A verbatim repeat of the records beneath this line is needed.

Start of Available records

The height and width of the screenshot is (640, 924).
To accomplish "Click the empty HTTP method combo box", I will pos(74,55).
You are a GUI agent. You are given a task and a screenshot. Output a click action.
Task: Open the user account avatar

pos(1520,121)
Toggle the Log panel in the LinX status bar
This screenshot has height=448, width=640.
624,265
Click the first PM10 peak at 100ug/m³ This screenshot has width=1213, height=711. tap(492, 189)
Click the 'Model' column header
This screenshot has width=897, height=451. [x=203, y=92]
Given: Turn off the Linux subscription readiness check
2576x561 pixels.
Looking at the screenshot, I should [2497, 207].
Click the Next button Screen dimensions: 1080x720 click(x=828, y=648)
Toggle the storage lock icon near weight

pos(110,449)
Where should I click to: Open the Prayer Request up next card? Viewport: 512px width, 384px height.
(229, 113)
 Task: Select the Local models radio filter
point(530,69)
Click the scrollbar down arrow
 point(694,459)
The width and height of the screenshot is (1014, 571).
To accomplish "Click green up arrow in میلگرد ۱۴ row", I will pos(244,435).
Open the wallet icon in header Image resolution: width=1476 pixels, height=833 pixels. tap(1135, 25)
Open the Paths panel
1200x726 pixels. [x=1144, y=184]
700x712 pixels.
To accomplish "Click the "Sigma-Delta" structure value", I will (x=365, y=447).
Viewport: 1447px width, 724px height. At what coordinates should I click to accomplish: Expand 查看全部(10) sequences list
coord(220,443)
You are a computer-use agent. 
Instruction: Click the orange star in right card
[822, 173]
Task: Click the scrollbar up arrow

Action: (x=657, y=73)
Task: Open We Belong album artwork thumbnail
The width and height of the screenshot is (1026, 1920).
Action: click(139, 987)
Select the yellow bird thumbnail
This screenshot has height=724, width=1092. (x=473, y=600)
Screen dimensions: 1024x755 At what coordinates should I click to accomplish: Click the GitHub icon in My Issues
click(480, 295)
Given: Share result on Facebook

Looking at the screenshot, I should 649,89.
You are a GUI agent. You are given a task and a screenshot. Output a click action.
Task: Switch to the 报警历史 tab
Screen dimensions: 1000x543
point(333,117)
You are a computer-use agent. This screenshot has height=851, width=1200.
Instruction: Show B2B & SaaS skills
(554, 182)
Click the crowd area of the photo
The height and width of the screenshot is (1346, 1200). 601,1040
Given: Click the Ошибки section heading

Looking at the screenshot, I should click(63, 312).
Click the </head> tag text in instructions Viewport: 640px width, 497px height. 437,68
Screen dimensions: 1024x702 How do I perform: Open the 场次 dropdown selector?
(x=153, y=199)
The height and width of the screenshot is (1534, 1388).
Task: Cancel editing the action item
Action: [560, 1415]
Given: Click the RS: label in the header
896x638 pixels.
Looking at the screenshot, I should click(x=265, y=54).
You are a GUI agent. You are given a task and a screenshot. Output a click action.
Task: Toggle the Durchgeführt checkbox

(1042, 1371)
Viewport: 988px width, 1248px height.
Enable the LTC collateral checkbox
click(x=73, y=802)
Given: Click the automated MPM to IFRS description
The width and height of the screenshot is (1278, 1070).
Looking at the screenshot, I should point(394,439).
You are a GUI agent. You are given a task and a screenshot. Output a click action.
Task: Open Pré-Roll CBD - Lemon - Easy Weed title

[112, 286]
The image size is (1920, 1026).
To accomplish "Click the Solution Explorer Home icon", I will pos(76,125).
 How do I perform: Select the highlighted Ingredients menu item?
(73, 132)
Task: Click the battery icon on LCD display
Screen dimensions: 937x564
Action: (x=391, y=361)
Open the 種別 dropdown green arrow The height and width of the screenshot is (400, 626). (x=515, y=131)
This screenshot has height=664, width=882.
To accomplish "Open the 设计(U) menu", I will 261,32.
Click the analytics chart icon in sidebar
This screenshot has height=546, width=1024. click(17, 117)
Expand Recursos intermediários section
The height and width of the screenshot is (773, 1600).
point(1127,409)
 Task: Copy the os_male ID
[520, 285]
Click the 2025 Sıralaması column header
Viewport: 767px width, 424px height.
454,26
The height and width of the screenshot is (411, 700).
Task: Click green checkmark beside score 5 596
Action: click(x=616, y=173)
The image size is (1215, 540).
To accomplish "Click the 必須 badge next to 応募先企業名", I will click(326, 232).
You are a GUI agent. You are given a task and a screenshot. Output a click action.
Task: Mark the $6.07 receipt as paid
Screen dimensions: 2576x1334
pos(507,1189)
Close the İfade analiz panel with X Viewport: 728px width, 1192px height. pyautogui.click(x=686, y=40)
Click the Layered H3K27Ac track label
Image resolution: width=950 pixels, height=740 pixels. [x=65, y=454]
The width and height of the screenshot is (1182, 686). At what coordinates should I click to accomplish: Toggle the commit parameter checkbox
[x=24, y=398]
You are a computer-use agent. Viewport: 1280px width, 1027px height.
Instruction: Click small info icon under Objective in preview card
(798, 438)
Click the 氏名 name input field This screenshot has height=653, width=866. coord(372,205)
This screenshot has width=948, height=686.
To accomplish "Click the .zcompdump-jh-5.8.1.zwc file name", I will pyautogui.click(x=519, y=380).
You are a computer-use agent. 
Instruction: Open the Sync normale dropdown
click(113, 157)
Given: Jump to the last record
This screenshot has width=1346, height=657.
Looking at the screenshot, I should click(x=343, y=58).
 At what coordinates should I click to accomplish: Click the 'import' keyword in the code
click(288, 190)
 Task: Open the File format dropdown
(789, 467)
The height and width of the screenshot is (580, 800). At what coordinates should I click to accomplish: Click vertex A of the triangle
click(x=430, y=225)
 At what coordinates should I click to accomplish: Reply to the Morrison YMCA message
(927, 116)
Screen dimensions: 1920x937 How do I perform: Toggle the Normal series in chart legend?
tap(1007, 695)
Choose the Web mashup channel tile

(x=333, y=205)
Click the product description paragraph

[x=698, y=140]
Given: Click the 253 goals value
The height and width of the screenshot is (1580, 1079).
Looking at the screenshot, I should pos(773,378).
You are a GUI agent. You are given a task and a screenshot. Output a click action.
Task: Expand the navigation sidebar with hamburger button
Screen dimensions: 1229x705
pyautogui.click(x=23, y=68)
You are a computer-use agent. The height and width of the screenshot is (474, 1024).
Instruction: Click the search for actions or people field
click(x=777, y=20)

End of Available records

** Response to this task **
The height and width of the screenshot is (640, 924).
To accomplish "Click the empty HTTP method combo box", I will pos(74,55).
You are a GUI agent. You are given a task and a screenshot. Output a click action.
Task: Open the user account avatar

pos(1520,121)
Toggle the Log panel in the LinX status bar
This screenshot has height=448, width=640.
624,265
Click the first PM10 peak at 100ug/m³ This screenshot has width=1213, height=711. tap(492, 189)
Click the 'Model' column header
This screenshot has width=897, height=451. [x=203, y=92]
Given: Turn off the Linux subscription readiness check
2576x561 pixels.
Looking at the screenshot, I should [2497, 207].
Click the Next button Screen dimensions: 1080x720 click(x=828, y=648)
Toggle the storage lock icon near weight

pos(110,449)
Where should I click to: Open the Prayer Request up next card? Viewport: 512px width, 384px height.
(229, 113)
 Task: Select the Local models radio filter
point(530,69)
Click the scrollbar down arrow
 point(694,459)
The width and height of the screenshot is (1014, 571).
To accomplish "Click green up arrow in میلگرد ۱۴ row", I will pos(244,435).
Open the wallet icon in header Image resolution: width=1476 pixels, height=833 pixels. tap(1135, 25)
Open the Paths panel
1200x726 pixels. [x=1144, y=184]
700x712 pixels.
To accomplish "Click the "Sigma-Delta" structure value", I will (x=365, y=447).
Viewport: 1447px width, 724px height. At what coordinates should I click to accomplish: Expand 查看全部(10) sequences list
coord(220,443)
You are a computer-use agent. 
Instruction: Click the orange star in right card
[822, 173]
Task: Click the scrollbar up arrow

Action: (x=657, y=73)
Task: Open We Belong album artwork thumbnail
The width and height of the screenshot is (1026, 1920).
Action: click(139, 987)
Select the yellow bird thumbnail
This screenshot has height=724, width=1092. (x=473, y=600)
Screen dimensions: 1024x755 At what coordinates should I click to accomplish: Click the GitHub icon in My Issues
click(480, 295)
Given: Share result on Facebook

Looking at the screenshot, I should 649,89.
You are a GUI agent. You are given a task and a screenshot. Output a click action.
Task: Switch to the 报警历史 tab
Screen dimensions: 1000x543
point(333,117)
You are a computer-use agent. This screenshot has height=851, width=1200.
Instruction: Show B2B & SaaS skills
(554, 182)
Click the crowd area of the photo
The height and width of the screenshot is (1346, 1200). 601,1040
Given: Click the Ошибки section heading

Looking at the screenshot, I should click(63, 312).
Click the </head> tag text in instructions Viewport: 640px width, 497px height. 437,68
Screen dimensions: 1024x702 How do I perform: Open the 场次 dropdown selector?
(x=153, y=199)
The height and width of the screenshot is (1534, 1388).
Task: Cancel editing the action item
Action: [560, 1415]
Given: Click the RS: label in the header
896x638 pixels.
Looking at the screenshot, I should click(x=265, y=54).
You are a GUI agent. You are given a task and a screenshot. Output a click action.
Task: Toggle the Durchgeführt checkbox

(1042, 1371)
Viewport: 988px width, 1248px height.
Enable the LTC collateral checkbox
click(x=73, y=802)
Given: Click the automated MPM to IFRS description
The width and height of the screenshot is (1278, 1070).
Looking at the screenshot, I should point(394,439).
You are a GUI agent. You are given a task and a screenshot. Output a click action.
Task: Open Pré-Roll CBD - Lemon - Easy Weed title

[112, 286]
The image size is (1920, 1026).
To accomplish "Click the Solution Explorer Home icon", I will pos(76,125).
 How do I perform: Select the highlighted Ingredients menu item?
(73, 132)
Task: Click the battery icon on LCD display
Screen dimensions: 937x564
Action: (x=391, y=361)
Open the 種別 dropdown green arrow The height and width of the screenshot is (400, 626). (x=515, y=131)
This screenshot has height=664, width=882.
To accomplish "Open the 设计(U) menu", I will 261,32.
Click the analytics chart icon in sidebar
This screenshot has height=546, width=1024. click(17, 117)
Expand Recursos intermediários section
The height and width of the screenshot is (773, 1600).
point(1127,409)
 Task: Copy the os_male ID
[520, 285]
Click the 2025 Sıralaması column header
Viewport: 767px width, 424px height.
454,26
The height and width of the screenshot is (411, 700).
Task: Click green checkmark beside score 5 596
Action: click(x=616, y=173)
The image size is (1215, 540).
To accomplish "Click the 必須 badge next to 応募先企業名", I will click(326, 232).
You are a GUI agent. You are given a task and a screenshot. Output a click action.
Task: Mark the $6.07 receipt as paid
Screen dimensions: 2576x1334
pos(507,1189)
Close the İfade analiz panel with X Viewport: 728px width, 1192px height. pyautogui.click(x=686, y=40)
Click the Layered H3K27Ac track label
Image resolution: width=950 pixels, height=740 pixels. [x=65, y=454]
The width and height of the screenshot is (1182, 686). At what coordinates should I click to accomplish: Toggle the commit parameter checkbox
[x=24, y=398]
You are a computer-use agent. Viewport: 1280px width, 1027px height.
Instruction: Click small info icon under Objective in preview card
(798, 438)
Click the 氏名 name input field This screenshot has height=653, width=866. coord(372,205)
This screenshot has width=948, height=686.
To accomplish "Click the .zcompdump-jh-5.8.1.zwc file name", I will pyautogui.click(x=519, y=380).
You are a computer-use agent. 
Instruction: Open the Sync normale dropdown
click(113, 157)
Given: Jump to the last record
This screenshot has width=1346, height=657.
Looking at the screenshot, I should click(x=343, y=58).
 At what coordinates should I click to accomplish: Click the 'import' keyword in the code
click(288, 190)
 Task: Open the File format dropdown
(789, 467)
The height and width of the screenshot is (580, 800). At what coordinates should I click to accomplish: Click vertex A of the triangle
click(x=430, y=225)
 At what coordinates should I click to accomplish: Reply to the Morrison YMCA message
(927, 116)
Screen dimensions: 1920x937 How do I perform: Toggle the Normal series in chart legend?
tap(1007, 695)
Choose the Web mashup channel tile

(x=333, y=205)
Click the product description paragraph

[x=698, y=140]
Given: Click the 253 goals value
The height and width of the screenshot is (1580, 1079).
Looking at the screenshot, I should pos(773,378).
You are a GUI agent. You are given a task and a screenshot. Output a click action.
Task: Expand the navigation sidebar with hamburger button
Screen dimensions: 1229x705
pyautogui.click(x=23, y=68)
You are a computer-use agent. The height and width of the screenshot is (474, 1024).
Instruction: Click the search for actions or people field
click(x=777, y=20)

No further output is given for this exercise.